CINCINNATI — In recent years, Kate Dawes' life has come full circle. The mother-of-three once struggled with persistent substance misuse for more than a decade, but now, she helps others experiencing the same through her work with DeCoach Recovery Center.
"They said I would never be (my kids') mother," she said. "(Now), I have custody of all of my children. I help thousands, literally, in my career, to find recovery."
Dawes first began misusing opioids around 2007 after a doctor's prescription. From that point on, until she got sober in 2020, she described a cycle of "bouncing in and out of treatment, in and out of jail, in and out of (emergency rooms), in and out of ambulances."
WATCH: Narcan revived her 36 times. That same help is in jeopardy for countless others.
Dawes credits much of her progress to a life-saving medicine called Naloxone, or Narcan, which reverses the effects of an opioid drug overdose. Throughout her struggles, she said she was administered Narcan 36 times.
"It's been a very intimate relationship," Dawes said. "I don't think people always realize that it's not just like the life that you're saving, it's the potential of that life moving forward."
What saved her life is now in jeopardy for others, given recent proposed budget cuts by the Trump administration, which is looking to axe a $56 million grant. The program distributes Narcan doses across the country and trains first responders on how to use it.
"First and foremost, we're going to see a huge spike in overdose deaths. There is some supply that we still have, but that will expire, or it will diminish very quickly," Dawes said. "Secondly, you're going to see a huge uptick on the services that are have to be rendered by first responders."
Newton Police Chief Tom Synan, part of the Hamilton County Addiction Response Coalition (HC ARC), has spent the last decade battling on the front lines of the opioid drug epidemic.

"Narcan, without a doubt, is the staple that has allowed us not only to save lives, but connect people to treatment," Synan said. "In the last decade, if we didn't have Narcan, 110,000 Ohioans would not be here right now."
Since the heroin crisis peak in 2017, the county has seen a 52% decrease in overdose deaths, from 570 to 270. And in the last year alone, from 2023 to 2024, deaths dropped 31%, thanks in part to Narcan.
Synan said it's unclear what the impact would be on Hamilton County if the cuts take hold, but there would be an impact.
"It breaks that link, and it creates another gap, and we got to figure out how to fill that gap," he said.
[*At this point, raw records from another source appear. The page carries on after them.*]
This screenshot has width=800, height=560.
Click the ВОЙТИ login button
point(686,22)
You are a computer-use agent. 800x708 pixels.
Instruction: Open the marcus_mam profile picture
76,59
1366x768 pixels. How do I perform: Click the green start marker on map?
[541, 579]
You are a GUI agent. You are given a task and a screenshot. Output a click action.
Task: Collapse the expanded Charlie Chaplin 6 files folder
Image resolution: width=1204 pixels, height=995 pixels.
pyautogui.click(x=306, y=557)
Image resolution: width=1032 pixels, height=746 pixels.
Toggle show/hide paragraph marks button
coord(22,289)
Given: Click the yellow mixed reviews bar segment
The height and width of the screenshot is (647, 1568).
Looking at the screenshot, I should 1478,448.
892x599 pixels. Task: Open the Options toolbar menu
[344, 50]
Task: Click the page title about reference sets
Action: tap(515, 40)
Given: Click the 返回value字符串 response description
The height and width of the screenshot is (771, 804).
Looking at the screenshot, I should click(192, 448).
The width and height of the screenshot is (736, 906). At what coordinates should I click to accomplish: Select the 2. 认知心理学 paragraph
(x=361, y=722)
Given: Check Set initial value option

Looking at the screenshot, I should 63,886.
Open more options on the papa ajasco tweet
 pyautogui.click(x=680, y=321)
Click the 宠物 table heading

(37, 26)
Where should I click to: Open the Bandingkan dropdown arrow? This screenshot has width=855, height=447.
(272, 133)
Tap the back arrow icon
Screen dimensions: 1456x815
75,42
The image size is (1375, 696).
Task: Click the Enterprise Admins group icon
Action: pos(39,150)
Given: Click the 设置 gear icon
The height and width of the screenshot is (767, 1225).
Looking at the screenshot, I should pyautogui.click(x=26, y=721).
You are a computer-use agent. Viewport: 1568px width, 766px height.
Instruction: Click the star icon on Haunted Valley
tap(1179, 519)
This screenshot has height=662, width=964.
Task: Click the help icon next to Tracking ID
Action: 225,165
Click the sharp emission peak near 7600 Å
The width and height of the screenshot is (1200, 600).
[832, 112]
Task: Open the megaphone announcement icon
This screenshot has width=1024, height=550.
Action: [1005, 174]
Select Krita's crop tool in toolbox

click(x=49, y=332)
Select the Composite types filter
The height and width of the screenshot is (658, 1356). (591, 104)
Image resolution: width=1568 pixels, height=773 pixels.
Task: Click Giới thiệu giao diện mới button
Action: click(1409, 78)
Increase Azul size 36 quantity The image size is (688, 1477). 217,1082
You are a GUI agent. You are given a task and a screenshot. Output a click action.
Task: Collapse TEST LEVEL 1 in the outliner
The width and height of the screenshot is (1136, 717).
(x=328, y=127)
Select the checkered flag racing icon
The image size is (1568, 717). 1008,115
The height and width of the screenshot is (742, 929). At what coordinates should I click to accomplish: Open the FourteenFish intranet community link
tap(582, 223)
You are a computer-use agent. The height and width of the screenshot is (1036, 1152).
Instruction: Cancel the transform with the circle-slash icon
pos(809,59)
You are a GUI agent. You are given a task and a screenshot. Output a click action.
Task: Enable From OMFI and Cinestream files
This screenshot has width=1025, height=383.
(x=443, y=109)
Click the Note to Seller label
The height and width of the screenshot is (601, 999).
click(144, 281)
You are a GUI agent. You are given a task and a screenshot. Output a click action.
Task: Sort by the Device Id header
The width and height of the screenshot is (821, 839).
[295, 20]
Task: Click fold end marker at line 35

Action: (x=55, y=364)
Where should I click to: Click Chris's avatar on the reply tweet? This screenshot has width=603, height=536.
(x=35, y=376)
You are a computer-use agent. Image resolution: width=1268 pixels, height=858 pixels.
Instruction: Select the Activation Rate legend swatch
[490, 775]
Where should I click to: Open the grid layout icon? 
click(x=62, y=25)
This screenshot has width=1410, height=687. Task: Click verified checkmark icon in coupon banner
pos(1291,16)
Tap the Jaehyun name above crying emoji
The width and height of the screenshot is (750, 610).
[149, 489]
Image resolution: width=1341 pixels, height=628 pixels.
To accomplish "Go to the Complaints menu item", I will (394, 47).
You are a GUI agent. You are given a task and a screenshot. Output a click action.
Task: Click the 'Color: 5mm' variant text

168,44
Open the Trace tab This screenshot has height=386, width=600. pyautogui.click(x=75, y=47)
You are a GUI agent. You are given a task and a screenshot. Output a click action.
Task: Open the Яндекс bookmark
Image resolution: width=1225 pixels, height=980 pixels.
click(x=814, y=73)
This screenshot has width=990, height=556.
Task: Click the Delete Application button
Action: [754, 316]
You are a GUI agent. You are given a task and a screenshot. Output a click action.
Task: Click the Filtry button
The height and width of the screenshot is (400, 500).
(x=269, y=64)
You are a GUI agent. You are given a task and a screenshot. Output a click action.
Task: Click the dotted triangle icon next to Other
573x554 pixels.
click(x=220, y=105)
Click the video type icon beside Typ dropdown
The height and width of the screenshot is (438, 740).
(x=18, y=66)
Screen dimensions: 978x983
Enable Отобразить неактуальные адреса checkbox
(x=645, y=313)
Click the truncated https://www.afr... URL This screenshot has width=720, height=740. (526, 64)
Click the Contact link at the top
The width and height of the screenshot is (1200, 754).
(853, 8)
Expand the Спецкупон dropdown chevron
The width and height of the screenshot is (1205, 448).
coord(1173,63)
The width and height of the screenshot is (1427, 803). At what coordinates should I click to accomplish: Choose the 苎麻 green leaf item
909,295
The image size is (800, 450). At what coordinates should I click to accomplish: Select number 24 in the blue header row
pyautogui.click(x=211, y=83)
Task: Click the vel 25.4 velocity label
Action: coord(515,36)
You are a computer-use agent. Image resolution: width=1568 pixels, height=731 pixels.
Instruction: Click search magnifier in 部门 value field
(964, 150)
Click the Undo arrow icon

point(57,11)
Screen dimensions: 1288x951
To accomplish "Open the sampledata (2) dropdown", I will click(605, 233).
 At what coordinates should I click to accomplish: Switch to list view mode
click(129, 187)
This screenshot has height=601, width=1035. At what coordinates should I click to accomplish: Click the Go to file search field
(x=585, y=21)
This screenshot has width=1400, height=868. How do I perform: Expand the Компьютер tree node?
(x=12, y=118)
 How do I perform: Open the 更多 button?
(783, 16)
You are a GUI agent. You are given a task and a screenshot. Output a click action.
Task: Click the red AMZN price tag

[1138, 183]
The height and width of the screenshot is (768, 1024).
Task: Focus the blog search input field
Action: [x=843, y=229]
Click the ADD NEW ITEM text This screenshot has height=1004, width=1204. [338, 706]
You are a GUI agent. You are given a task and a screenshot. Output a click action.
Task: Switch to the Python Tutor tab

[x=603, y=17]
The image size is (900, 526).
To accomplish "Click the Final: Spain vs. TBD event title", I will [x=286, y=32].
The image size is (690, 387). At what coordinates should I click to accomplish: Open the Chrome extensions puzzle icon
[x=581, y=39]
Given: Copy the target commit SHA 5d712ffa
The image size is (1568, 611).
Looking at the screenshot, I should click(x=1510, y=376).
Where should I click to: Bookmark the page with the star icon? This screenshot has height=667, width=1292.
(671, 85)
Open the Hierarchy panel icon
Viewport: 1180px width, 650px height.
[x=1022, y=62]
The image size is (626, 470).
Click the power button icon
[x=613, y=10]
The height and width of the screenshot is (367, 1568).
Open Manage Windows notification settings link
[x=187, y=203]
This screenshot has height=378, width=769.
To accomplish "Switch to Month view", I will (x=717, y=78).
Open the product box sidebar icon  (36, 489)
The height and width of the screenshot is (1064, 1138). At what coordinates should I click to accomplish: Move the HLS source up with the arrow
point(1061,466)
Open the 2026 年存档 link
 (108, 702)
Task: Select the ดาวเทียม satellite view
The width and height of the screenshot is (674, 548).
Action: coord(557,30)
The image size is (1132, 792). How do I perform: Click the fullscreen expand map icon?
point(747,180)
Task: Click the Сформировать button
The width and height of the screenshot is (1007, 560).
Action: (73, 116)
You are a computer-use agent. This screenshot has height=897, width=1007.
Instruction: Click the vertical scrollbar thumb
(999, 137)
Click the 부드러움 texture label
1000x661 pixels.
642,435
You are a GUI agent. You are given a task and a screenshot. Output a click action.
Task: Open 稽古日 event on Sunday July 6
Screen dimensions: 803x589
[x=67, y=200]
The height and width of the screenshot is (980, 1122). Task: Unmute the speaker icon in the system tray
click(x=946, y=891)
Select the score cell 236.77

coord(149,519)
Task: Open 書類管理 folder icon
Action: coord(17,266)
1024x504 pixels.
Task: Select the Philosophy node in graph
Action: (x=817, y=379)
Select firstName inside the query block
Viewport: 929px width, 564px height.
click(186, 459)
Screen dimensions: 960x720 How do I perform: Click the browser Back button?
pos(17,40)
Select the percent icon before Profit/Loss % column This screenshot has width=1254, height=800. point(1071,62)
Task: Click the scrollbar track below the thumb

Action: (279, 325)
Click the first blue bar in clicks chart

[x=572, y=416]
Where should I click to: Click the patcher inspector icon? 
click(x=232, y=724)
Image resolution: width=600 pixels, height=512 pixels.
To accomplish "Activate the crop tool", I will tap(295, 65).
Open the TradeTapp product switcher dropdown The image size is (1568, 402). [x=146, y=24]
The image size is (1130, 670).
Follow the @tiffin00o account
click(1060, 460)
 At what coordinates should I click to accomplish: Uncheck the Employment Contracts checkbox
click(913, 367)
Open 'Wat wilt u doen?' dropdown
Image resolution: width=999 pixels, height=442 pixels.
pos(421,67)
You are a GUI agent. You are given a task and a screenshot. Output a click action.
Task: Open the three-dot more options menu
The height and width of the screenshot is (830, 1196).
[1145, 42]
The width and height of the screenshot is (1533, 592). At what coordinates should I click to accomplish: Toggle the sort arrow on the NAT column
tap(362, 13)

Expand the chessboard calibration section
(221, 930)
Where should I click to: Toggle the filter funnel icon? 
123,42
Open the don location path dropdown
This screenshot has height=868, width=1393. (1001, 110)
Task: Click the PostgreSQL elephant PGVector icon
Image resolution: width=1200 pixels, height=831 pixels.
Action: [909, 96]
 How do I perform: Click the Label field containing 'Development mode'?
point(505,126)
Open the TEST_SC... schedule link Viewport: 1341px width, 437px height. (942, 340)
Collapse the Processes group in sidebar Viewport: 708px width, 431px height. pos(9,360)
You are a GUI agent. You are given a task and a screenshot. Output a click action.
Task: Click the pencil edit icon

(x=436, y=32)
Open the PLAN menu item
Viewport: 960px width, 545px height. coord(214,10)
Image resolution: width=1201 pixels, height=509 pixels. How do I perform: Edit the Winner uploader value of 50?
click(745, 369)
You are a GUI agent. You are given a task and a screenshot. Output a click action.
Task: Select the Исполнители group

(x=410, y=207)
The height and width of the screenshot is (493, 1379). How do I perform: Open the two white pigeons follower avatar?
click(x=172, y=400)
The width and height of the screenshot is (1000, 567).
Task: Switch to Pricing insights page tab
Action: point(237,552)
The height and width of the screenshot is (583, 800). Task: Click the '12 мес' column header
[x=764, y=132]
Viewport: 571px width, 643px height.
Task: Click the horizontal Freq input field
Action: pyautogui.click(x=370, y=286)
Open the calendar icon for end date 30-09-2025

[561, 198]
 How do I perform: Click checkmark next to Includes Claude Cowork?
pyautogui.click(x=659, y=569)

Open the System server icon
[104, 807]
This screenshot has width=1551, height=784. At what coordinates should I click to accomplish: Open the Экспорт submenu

"Those positive efforts that took years to put in place would immediately be lost," Danei Edelen, executive director of NAMI Northern Kentucky, said. "That would be the reality."
As someone who has struggled with mental health battles herself, Edelen underscored the importance of resources.
"We need to have grassroots government, local reactions to these kinds of federal programs," she said. "It does come down to, you can literally save a life, and that's what we're all here for, is to help one another out, and that's what we want to be doing."